Синтез архетипов демона и плута, представленный в образе Остапа Бендера, позволил гармонично отразить противоречивые стороны его характера и, кроме того, дать логическое объяснение его поступкам.
Демоническая фигура Остапа Бендера стала знаковой для своей эпохи. Маскируясь под личиной афериста и жулика, он долго оставался вне подозрений со стороны советской цензуры, поскольку «шуту и жулику, которые с социальной точки зрения выглядели «никем», многое сходит с рук» [3, с. 32]. Органичное слияние демонического и плутовского в образе великого комбинатора послужило причиной спасения дилогии И. Ильфа и Е. Петрова от ярлыка «запретная литература».
Без сомнения, Остап Бендер в большей степени демон, нежели плут, что особенно ярко отразилось на, казалось бы, сюжетной незавершенности второго романа дилогии.

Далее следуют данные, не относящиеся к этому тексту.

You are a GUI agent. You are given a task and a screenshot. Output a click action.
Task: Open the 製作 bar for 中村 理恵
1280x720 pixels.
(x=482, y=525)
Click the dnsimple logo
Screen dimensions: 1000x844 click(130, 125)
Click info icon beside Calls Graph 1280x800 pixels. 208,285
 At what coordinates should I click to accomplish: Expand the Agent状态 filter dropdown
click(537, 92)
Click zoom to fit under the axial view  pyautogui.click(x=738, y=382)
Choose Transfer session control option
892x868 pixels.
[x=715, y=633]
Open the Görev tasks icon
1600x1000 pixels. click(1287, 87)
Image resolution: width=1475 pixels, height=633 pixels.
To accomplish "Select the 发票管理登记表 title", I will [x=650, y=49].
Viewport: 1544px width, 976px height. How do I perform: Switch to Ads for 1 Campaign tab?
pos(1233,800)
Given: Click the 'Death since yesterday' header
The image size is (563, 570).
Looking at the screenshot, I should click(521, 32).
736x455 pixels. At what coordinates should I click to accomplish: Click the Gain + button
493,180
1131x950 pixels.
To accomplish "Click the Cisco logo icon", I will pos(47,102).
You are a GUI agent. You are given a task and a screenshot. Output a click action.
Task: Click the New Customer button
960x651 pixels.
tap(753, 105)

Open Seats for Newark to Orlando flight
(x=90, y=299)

Вопрос, потерпел великий комбинатор поражение или одержал победу, долгое время оставался открытым, между тем, как ответ на него обусловлен литературной традицией и архетипической условностью дилогии И. Ильфа и Е. Петрова. Критерии оценки образа Остапа Бендера не могут быть соотнесенными с типичными критериями оценки, дифференцирующими литературные персонажи по принципу «положительный-отрицательный». Архетип демона-плута, реализовавшийся в образе великого комбинатора, расширил художественное пространство дилогии, акцентировав внимание на социальных конфликтах современной авторам действительности.
Библиографический список
1. Ильф И., Петров Е. Золотой теленок [Текст] / И. Ильф, Е. Петров. - М. : Дом, 1995. -320 с.
2. Литературные архетипы и универсалии: сборник / под ред. Е. М. Мелетинского. - М. : Рос. гос. гуманитар. ун-т, 2001. - 431 с.
3. Щеглов Ю. К. О романах И. Ильфа и Е. Петрова «Двенадцать стульев» и «Золотой теленок» / Ю. К. Щеглов. // И. Ильф, Е. Петров. Двенадцать стульев: Ю. К. Щеглов. Комментарии. - М. : Панорама, 1995. - 653 с.
4. http://www.msclub.ce.cctpu.edu.ru/school/Jung/Jung23.htm
Bibliography
1. Ilf, I., Petrov, E. The Golden Calf [Text] / I. Ilf, E. Petrov. - M.: Publishing House "Dom", 1995. - 320 pp.
2. Literary Archetypes and Universals: Collected Articles / Edited by E.M. Metelinsky. - M.: Russian State Arts University, 2001. - 431 pp.
3. Tscheglov U.K. About Novels by I. Ilf and E. Petrov "Twelve Chairs" and "The Golden Calf" / U.K. Tscheglov // I. Ilf, E. Petrov. Twelve Chairs: U.K. Tscheglov. Commentary. - M.: Publishing House "Panorama", 1995. - 653 pp.